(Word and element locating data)
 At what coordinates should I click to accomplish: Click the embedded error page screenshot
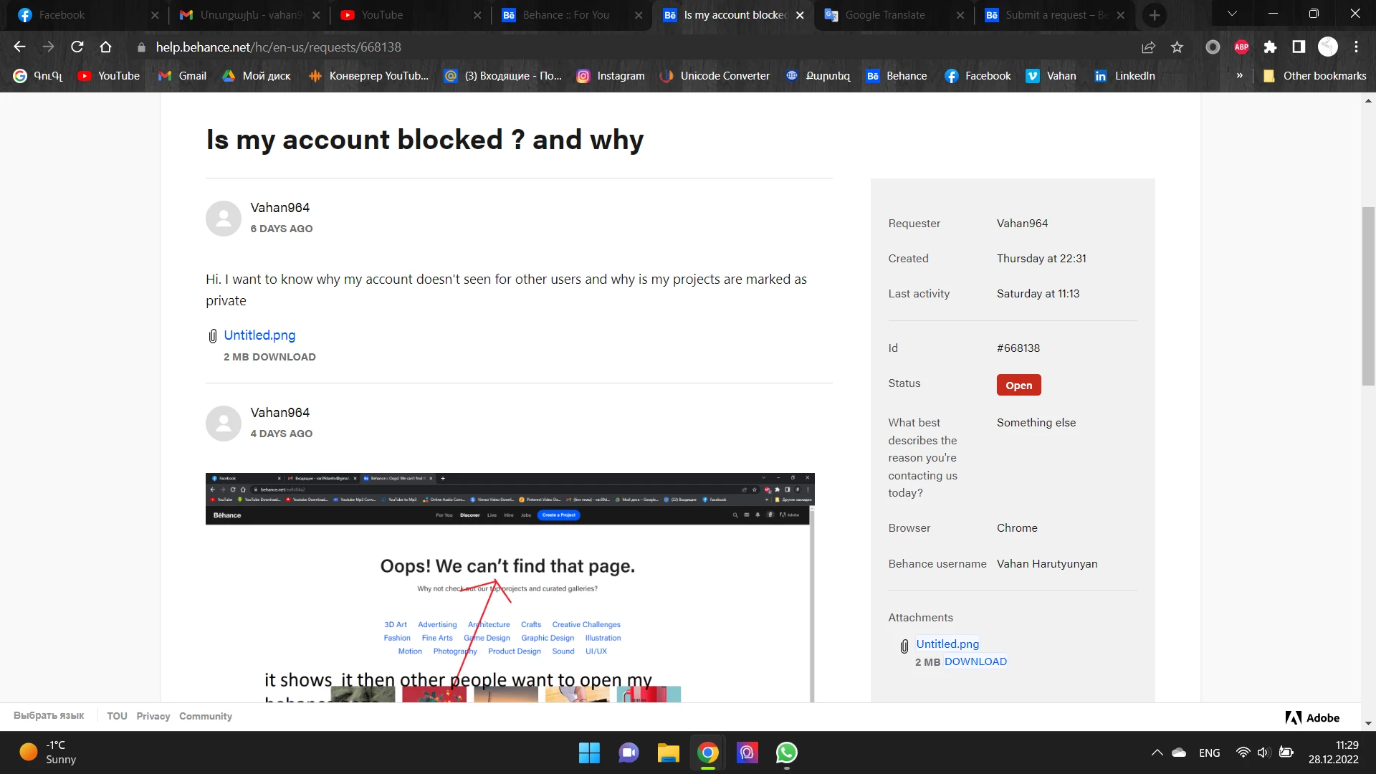tap(509, 588)
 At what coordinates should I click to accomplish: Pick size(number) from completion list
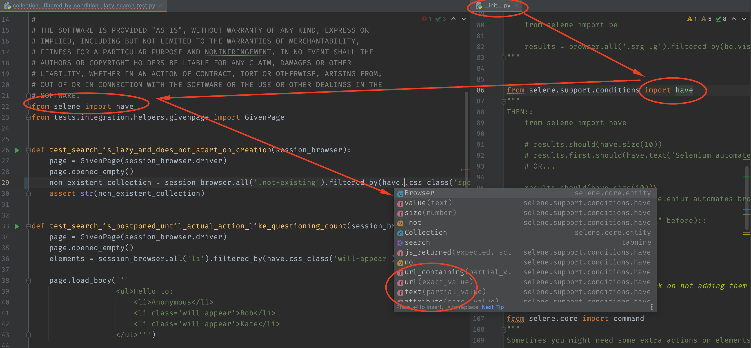coord(430,213)
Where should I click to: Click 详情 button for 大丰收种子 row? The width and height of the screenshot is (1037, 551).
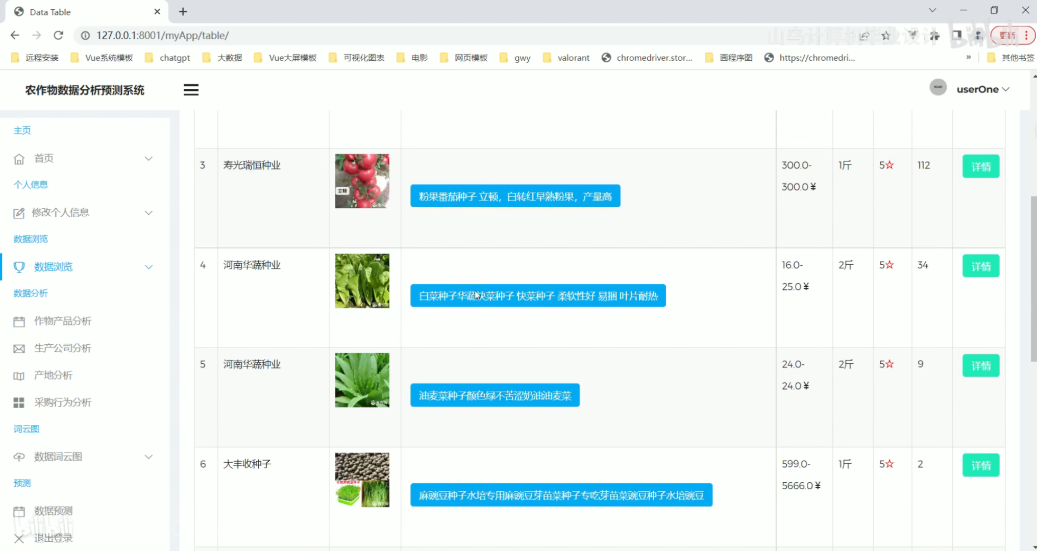(980, 465)
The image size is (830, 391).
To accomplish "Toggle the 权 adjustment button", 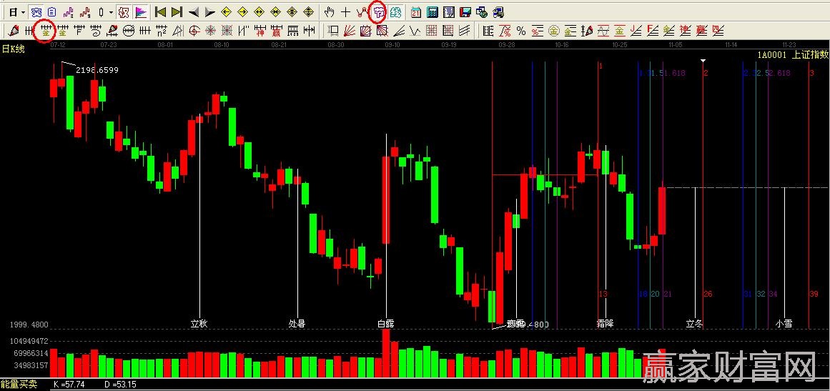I will point(124,12).
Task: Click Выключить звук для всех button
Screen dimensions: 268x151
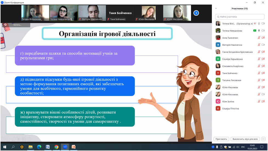Action: coord(245,139)
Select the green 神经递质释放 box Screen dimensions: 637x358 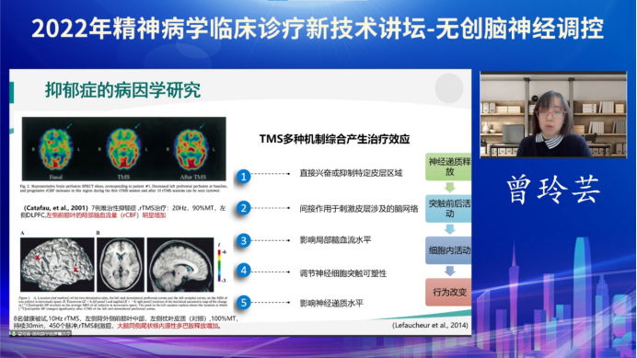pyautogui.click(x=448, y=167)
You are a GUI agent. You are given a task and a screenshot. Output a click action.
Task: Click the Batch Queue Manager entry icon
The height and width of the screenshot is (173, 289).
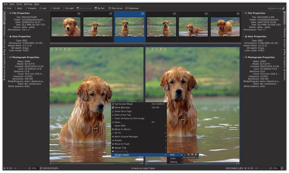coord(113,136)
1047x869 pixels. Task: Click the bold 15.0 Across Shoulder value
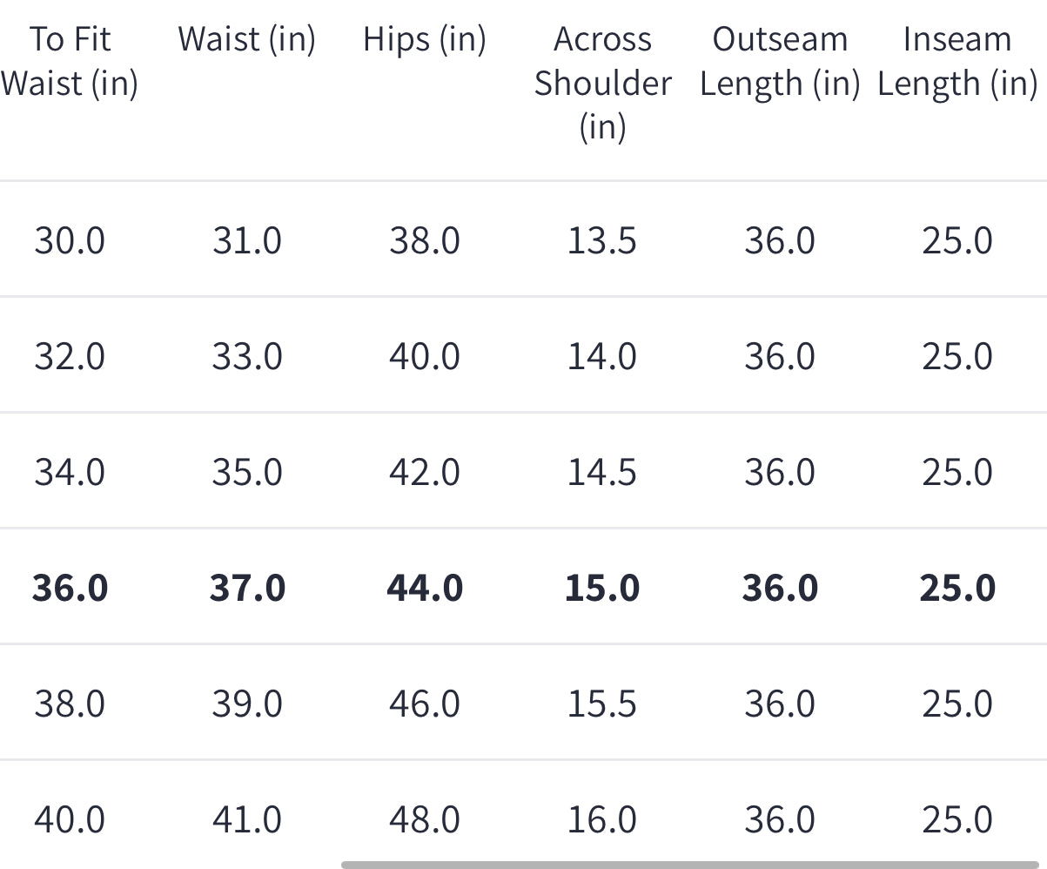[x=602, y=588]
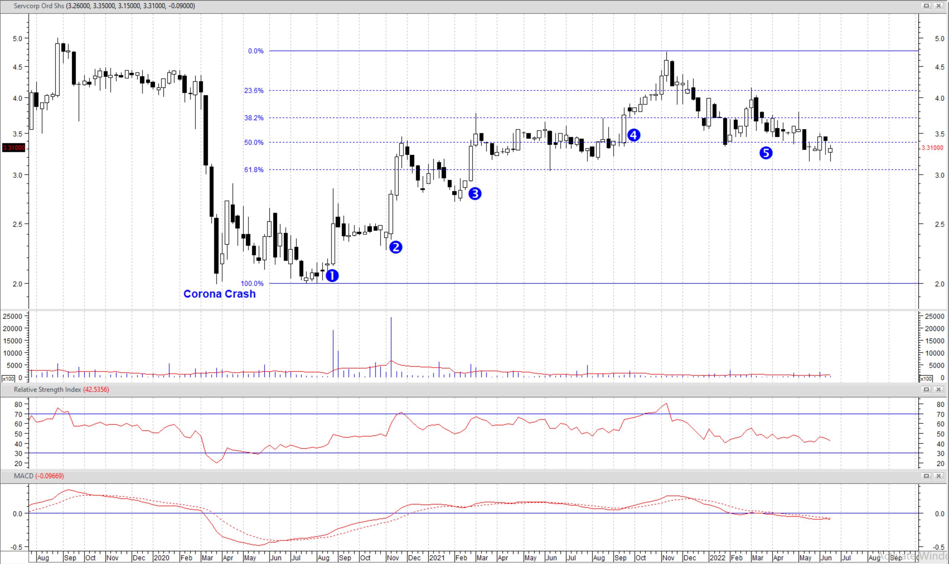Click the circled number 2 marker below the November rally
Screen dimensions: 949x564
click(x=396, y=247)
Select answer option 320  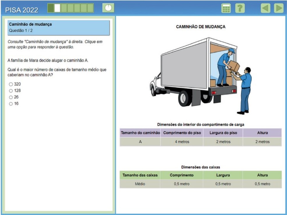11,84
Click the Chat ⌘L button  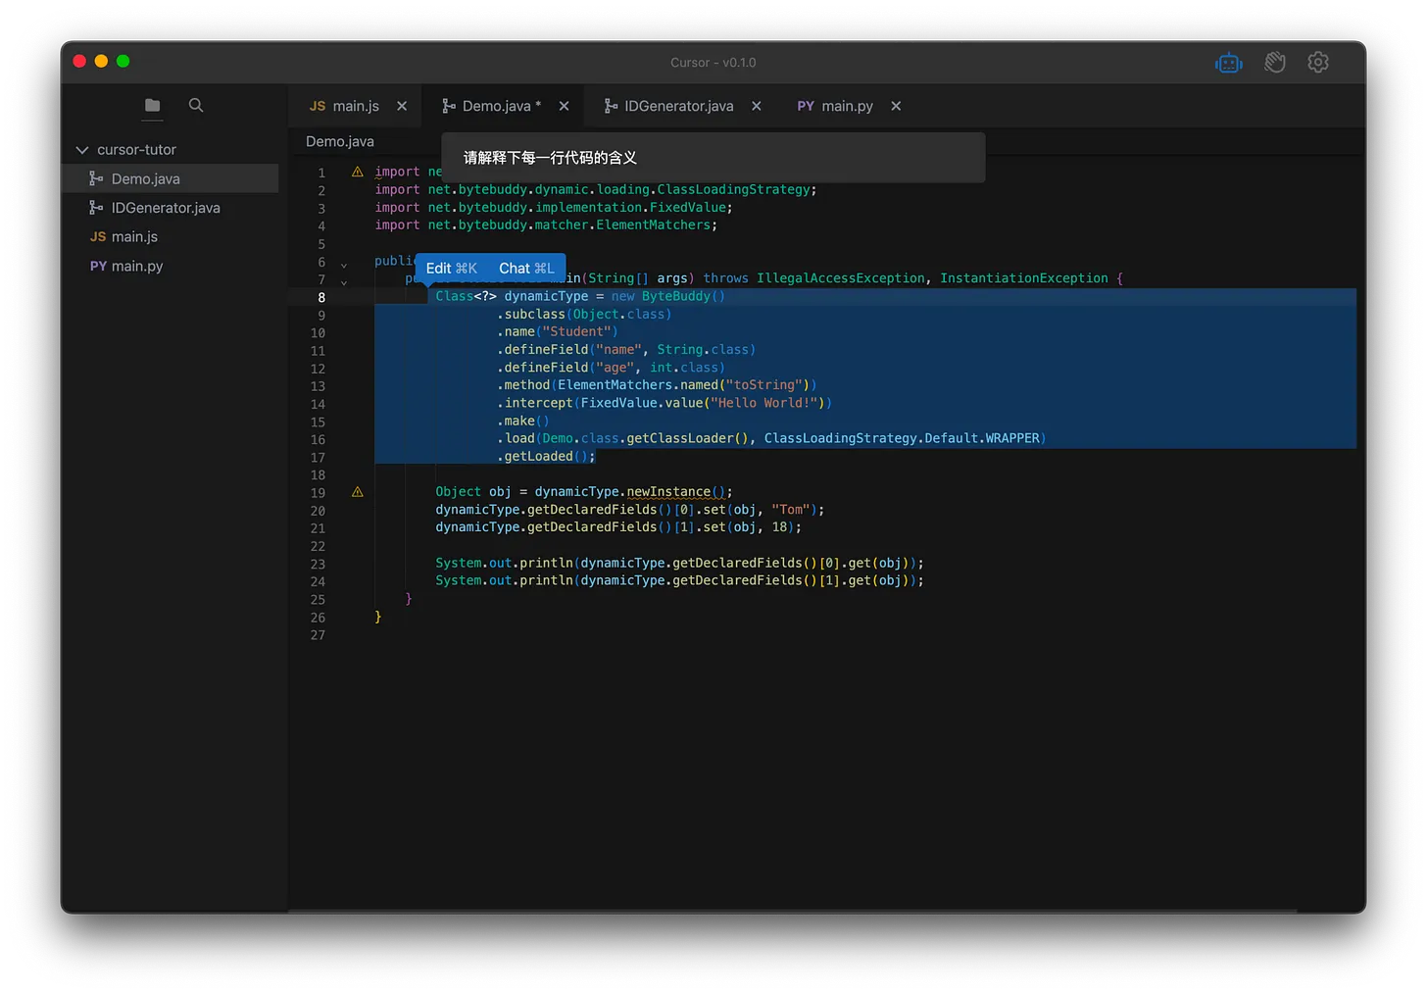click(526, 269)
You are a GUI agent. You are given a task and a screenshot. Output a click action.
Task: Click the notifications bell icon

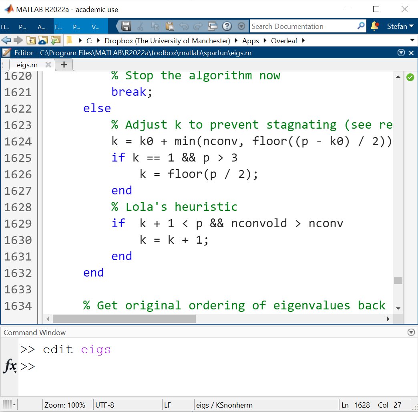[x=375, y=26]
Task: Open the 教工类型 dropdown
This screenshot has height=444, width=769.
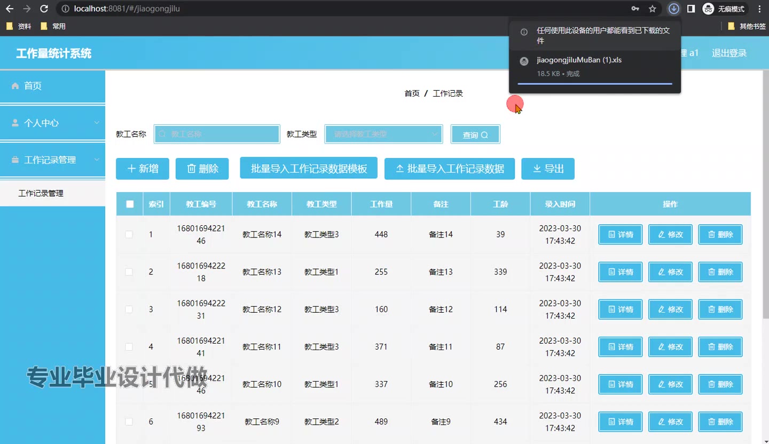Action: coord(383,134)
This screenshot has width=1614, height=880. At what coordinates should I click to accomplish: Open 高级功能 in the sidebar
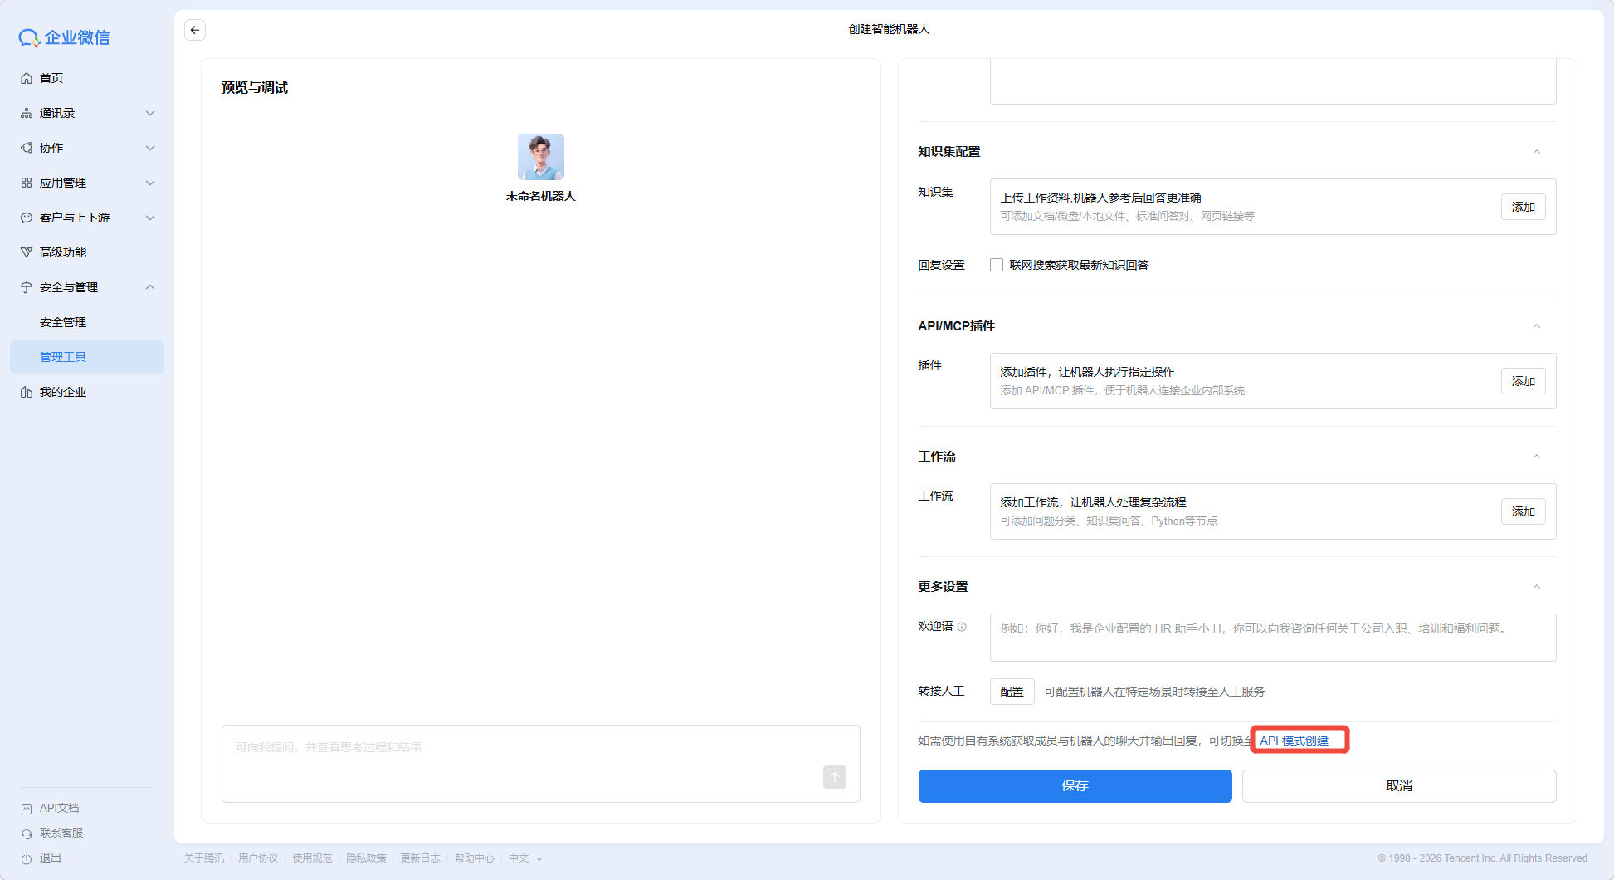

• **CHALLENGE**
Reproduce the records starting with the line containing "Task: Open the 教工类型 dropdown" and going on through the end of the records, requests included. Multiply every coordinate in the answers by 0.85, round to whole numbers with halves going up, and omit the pictures.

• **THE SOLUTION**
Task: Open the 教工类型 dropdown
This screenshot has height=444, width=769.
Action: coord(326,114)
This screenshot has width=1614, height=880. At what coordinates should I click to accomplish: Open 高级功能 in the sidebar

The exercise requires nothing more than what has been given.